Some have wondered if the scarcity of the word “research” in the new Blueprint might signal a retreat from scientific rigor and the use of research in educational decisions (see, for example, Debra Viadero’s blog). Although the approach is indeed different, the new focus makes a stronger case for research and extends its scope into decisions at all levels.

The Blueprint shifts the focus to effectiveness. The terms “effective” or “effectiveness” appear about 95 times in the document. “Evidence” appears 18 times. And the compliance mentality is specifically called out as something to eliminate.

“We will ask policymakers and educators at all levels to carefully analyze the impact of their policies, practices, and systems on student outcomes. ... And across programs, we will focus less on compliance and more on enabling effective local strategies to flourish.” (p. 35)

Instead of the stiff definition of SBR, we now have a call to “policymakers and educators at all levels to carefully analyze the impact of their policies, practices, and systems on student outcomes.” Thus we have a new definition for what’s expected: carefully analyzing impact. The call does not go out to researchers per se, but to policymakers and educators at all levels. This is not a directive from the federal government to comply with the conclusions of scientists funded to conduct SBR. Instead, scientific research is everybody’s business now.

Carefully analyzing the impact of practices on student outcomes is scientific research. For example, conducting research carefully requires making sure the right comparisons are made. A study that is biased by comparing two groups with very different motivations or resources is not a careful analysis of impact. A study that simply compares the averages of two groups without any statistical calculations can mistakenly identify a difference when there is none, or vice versa. A study that takes no measure of how schools or teachers used a new practice—or that uses tests of student outcomes that don’t measure what is important—can’t be considered a careful analysis of impact. Building the capacity to use adequate study design and statistical analysis will have to be on the agenda of the ESEA if the Blueprint is followed.

Far from reducing the role of research in the U.S. education system, the Blueprint for ESEA actually advocates a radical expansion. The word “research” is used only a few times, and “science” is used only in the context of STEM education. Nonetheless, the call for widespread careful analysis of the evidence of effective practices that impact student achievement broadens the scope of research, turning all policymakers and educators into practitioners of science. — DN

Wednesday, November 5, 2008

Climate Change: Innovation

Congratulations to Barack Obama on his sweeping victory. We can expect a change of policy climate with a new administration bringing new players and new policy ideas to the table. The appointment of a new director of the Institute of Education Sciences will provide an early opportunity to set direction for research and development. Reauthorization of NCLB and related legislation — including negotiating the definition and usage of “scientific research” — will be another, although pundit consensus was that this change will take two more years, given the urgency of fixing the economy and resolving the war in Iraq. But already change is in the air with proposals for dramatic shifts in priorities. Here we raise a question about the big new idea that is getting a lot of play: innovation.

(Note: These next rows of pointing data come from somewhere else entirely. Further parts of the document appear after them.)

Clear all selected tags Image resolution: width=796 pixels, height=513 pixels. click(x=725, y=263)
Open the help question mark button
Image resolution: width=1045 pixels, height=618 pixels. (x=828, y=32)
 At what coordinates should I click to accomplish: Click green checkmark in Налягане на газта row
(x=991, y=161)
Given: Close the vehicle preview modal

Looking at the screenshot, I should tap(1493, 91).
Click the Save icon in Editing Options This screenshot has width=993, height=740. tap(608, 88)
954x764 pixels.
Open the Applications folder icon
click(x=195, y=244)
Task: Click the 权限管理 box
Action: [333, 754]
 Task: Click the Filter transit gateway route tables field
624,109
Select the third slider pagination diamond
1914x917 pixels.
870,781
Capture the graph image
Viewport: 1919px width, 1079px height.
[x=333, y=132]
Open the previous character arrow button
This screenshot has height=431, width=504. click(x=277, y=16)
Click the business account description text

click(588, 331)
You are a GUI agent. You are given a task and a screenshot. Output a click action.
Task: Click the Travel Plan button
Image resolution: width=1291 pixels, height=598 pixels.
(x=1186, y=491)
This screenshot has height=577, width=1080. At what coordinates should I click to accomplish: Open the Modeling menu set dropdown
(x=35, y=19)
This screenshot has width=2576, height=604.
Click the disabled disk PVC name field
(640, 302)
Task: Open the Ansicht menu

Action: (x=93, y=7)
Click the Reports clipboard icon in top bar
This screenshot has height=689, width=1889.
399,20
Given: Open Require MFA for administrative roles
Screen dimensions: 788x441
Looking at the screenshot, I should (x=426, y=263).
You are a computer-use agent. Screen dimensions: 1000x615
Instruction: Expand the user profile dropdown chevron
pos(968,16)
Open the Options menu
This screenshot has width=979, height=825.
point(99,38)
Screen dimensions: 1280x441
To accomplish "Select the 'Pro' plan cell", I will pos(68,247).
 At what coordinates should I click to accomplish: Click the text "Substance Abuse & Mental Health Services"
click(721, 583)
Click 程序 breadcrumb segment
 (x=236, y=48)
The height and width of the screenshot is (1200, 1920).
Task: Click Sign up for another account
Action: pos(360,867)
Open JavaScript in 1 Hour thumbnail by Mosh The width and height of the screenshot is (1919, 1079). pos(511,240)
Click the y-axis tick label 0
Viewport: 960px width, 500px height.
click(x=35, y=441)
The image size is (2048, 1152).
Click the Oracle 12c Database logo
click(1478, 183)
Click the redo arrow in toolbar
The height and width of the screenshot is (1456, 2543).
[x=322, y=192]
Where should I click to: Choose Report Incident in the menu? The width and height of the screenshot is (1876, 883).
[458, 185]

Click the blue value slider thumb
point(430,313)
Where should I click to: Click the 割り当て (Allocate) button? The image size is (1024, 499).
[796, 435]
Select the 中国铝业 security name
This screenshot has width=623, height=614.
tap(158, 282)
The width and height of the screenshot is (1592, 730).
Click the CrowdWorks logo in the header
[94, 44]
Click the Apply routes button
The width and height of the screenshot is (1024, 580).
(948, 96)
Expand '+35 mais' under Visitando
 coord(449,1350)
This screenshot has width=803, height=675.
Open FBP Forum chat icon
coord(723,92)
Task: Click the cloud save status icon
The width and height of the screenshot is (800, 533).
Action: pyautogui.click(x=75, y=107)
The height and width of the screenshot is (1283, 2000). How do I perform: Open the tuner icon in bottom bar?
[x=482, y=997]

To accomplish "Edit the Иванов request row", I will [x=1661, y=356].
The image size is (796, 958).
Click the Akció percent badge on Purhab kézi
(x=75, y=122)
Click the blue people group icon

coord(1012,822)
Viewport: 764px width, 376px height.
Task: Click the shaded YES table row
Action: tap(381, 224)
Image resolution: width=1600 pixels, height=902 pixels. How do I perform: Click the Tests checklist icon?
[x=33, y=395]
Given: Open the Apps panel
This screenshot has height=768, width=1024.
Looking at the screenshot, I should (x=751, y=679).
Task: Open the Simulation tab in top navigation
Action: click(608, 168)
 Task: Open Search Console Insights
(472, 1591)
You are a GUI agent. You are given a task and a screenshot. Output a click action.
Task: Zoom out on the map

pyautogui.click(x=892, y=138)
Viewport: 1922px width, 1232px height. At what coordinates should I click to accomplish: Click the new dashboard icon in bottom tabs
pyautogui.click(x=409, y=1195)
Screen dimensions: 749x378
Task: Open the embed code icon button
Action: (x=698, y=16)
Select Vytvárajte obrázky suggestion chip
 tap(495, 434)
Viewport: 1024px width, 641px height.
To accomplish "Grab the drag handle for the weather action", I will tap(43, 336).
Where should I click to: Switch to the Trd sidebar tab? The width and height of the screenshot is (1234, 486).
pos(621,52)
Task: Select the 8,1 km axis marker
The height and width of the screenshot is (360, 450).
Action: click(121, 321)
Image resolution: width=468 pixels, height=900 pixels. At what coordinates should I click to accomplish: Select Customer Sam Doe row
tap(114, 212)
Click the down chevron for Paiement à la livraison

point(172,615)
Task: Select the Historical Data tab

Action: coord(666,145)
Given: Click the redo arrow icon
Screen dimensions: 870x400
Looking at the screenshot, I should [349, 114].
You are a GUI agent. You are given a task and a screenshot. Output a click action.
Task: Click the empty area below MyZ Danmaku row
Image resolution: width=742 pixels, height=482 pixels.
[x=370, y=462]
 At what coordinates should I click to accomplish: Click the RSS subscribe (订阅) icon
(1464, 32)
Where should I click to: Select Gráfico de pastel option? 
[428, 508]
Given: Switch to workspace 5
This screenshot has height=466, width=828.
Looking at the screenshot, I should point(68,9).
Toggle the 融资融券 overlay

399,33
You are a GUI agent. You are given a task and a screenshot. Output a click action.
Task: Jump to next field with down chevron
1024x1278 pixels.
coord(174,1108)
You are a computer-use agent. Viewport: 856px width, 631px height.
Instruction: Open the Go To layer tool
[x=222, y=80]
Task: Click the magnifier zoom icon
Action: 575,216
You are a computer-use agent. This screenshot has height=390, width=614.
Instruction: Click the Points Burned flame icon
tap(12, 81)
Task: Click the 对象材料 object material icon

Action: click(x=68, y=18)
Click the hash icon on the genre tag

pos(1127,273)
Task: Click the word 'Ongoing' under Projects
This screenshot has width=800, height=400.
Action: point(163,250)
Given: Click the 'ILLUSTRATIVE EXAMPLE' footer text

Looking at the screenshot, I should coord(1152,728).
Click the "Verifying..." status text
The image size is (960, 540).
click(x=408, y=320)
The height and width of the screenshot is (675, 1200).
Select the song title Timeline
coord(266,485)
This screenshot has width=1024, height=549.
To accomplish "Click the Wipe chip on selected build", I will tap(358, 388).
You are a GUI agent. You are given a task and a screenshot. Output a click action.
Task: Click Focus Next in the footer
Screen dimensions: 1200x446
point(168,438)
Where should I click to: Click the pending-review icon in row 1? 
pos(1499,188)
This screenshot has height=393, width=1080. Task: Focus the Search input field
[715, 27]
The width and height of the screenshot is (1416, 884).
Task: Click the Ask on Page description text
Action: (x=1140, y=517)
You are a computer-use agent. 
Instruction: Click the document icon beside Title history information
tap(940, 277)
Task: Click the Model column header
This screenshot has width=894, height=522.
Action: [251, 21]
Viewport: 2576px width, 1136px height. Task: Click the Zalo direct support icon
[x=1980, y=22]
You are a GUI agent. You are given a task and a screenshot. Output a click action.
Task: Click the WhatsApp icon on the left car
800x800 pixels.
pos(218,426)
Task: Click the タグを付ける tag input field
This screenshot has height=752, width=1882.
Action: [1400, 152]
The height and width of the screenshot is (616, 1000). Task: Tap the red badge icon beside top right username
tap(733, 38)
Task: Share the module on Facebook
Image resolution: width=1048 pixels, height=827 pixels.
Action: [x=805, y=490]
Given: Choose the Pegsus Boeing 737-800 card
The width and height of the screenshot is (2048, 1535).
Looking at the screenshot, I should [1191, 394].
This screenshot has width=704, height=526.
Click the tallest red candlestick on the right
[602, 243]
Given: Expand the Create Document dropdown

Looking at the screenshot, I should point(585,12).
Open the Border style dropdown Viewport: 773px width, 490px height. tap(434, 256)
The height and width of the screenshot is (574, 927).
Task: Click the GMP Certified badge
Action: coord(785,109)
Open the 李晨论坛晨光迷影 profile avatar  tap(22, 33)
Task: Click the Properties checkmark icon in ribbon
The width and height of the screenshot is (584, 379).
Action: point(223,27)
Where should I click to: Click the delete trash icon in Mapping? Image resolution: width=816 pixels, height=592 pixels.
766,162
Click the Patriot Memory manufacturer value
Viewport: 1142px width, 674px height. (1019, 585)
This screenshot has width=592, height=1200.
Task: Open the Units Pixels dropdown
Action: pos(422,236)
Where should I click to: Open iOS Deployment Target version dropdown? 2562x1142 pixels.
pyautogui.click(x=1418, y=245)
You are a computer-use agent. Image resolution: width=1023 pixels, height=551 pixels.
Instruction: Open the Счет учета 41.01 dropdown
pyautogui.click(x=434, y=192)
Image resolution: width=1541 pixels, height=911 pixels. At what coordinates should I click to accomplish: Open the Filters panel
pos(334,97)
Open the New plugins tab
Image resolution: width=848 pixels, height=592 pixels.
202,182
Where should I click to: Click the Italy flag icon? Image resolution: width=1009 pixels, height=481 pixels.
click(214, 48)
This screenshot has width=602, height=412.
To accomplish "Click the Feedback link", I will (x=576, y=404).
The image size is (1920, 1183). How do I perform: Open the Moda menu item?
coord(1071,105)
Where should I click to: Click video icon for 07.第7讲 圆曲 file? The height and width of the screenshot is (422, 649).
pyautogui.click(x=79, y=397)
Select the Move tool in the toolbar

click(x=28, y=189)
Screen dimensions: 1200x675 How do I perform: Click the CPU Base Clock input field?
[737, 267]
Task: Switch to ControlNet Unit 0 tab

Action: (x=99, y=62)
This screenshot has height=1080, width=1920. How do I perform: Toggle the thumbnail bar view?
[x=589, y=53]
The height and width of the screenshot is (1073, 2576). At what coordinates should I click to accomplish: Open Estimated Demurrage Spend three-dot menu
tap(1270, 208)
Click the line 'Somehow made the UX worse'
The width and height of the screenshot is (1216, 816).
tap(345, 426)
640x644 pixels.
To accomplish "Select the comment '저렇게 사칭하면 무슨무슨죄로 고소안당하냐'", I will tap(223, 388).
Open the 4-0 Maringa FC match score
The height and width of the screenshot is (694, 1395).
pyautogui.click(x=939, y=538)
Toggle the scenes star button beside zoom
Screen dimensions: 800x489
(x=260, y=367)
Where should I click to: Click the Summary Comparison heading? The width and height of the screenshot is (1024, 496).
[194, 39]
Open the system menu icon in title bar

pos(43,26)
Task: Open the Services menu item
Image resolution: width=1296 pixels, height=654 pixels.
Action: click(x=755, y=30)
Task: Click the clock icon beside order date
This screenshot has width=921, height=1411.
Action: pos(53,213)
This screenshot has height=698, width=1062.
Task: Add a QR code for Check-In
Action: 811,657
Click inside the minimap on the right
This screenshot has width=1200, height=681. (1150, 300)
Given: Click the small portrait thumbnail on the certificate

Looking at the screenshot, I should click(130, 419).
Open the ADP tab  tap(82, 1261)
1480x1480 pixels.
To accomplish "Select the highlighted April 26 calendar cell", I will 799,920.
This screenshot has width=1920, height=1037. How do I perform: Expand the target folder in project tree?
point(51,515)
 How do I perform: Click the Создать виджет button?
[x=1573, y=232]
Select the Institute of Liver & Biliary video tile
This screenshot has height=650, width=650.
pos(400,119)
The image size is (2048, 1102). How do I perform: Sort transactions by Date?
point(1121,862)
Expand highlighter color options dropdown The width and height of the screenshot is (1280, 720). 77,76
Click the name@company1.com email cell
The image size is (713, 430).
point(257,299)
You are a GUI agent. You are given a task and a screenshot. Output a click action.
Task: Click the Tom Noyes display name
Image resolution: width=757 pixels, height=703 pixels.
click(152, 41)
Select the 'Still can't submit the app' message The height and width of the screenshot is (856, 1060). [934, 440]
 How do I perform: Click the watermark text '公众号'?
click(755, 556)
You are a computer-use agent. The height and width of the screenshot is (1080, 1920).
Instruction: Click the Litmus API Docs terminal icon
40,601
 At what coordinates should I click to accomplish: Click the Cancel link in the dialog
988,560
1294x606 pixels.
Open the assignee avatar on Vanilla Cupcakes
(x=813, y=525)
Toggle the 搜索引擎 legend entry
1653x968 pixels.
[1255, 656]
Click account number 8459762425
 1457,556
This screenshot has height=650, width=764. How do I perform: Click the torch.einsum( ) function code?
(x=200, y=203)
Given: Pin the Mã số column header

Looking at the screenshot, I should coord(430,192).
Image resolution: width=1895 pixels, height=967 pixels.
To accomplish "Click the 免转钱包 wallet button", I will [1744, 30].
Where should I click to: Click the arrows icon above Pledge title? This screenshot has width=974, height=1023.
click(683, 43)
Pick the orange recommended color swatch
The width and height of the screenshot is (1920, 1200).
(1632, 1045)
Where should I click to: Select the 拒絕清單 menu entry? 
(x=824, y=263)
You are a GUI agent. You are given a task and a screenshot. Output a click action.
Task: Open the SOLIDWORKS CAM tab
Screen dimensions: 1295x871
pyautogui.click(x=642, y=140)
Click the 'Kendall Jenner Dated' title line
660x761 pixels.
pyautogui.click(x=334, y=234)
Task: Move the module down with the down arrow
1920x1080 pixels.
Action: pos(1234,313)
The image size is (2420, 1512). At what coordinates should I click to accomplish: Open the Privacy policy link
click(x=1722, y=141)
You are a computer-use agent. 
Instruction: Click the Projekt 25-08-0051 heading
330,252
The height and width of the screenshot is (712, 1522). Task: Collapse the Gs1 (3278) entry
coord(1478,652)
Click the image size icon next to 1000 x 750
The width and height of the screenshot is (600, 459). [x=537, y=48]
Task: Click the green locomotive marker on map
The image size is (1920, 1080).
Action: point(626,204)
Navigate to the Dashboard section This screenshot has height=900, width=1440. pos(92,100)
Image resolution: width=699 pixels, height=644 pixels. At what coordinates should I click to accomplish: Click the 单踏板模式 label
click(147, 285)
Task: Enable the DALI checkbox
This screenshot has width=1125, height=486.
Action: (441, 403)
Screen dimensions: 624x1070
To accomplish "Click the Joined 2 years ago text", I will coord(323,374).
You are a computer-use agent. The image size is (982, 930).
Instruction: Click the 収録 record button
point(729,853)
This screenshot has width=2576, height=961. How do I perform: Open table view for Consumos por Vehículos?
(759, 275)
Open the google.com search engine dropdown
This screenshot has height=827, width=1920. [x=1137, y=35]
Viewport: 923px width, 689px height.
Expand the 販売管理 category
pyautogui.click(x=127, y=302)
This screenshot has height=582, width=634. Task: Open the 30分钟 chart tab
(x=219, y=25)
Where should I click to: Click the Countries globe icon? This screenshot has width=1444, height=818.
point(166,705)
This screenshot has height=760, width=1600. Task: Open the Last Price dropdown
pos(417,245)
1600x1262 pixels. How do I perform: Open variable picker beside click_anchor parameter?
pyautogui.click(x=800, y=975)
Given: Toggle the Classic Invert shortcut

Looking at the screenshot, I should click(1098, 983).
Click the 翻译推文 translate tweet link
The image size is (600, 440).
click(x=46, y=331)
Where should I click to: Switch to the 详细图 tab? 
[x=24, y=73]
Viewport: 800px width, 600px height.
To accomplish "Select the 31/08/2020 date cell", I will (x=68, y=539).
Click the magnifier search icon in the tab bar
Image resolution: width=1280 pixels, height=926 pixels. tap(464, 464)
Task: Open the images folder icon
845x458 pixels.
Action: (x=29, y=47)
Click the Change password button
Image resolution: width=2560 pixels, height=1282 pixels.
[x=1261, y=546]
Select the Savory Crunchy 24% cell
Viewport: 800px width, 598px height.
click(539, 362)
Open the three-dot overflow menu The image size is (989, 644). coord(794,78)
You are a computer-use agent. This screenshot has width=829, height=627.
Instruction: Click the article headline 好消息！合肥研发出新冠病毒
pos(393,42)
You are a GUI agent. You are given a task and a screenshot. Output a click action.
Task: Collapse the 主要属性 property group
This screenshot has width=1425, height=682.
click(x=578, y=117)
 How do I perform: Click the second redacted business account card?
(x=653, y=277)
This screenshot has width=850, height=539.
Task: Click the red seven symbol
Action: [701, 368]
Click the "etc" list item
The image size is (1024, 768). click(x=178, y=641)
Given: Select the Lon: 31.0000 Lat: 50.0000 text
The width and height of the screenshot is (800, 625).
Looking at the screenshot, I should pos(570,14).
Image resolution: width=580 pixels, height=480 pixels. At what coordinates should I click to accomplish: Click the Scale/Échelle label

Educational innovation being called for includes funding for research and development [R&D (with a capital D for a focus on new ideas)], acquisition of school technology, and funding for dissemination of new charter school models. The Brookings Institution recently published a policy paper Changing the Game: The Federal Role in Supporting 21st Century Educational Innovation by Sara Mead and Andy Rotherham. The paper imagines a new part of the US Department of Education called the Office of Educational Entrepreneurship and Innovation (OEEI) that would be charged with the job of implementing “a game-changing strategy [that] requires the federal government to make new types of investments, form new partnerships with philanthropy and the nonprofit sector, and act in new ways to support the growth of entrepreneurship and innovation within the public education system” (p34). The authors see this as complementary to standards-based reform, which is yielding diminishing returns. “To reach the lofty goals that standards-based reform has set, we need more than just pressure. We need new models of organizing schooling and new tools to support student learning that are dramatically more effective or efficient than what schools doing today” (p35).

As an entrepreneurial education business, we applaud the idea behind the envisioned OEEI. The question for us arises when we think about how OEEI would know whether a game-changing model is “dramatically more effective or efficient.” How will the OEEI decide which entrepreneurs should receive or continue to receive funds? Although the authors call for a “relentless focus on results,” they do not say how results would be measured. The venture capital (VC) model bases success on return on investment. Many VC investments fail but, if a good percentage succeeds, the overall monetary return to the VC is positive. While venture philanthropies often work the same way, the profits go back into supporting more entrepreneurs instead of back to the investors. Scaling up profitably is a sufficient sign of success. Perhaps we can assume that parents, communities, and school systems would not choose to adopt new products if they were ineffective or inefficient. If this were true, then scaling up would be an indirect indication of educational effectiveness. Will positive results for innovations in the marketplace be sufficient, or should there perhaps be a role for research to determine their effectiveness?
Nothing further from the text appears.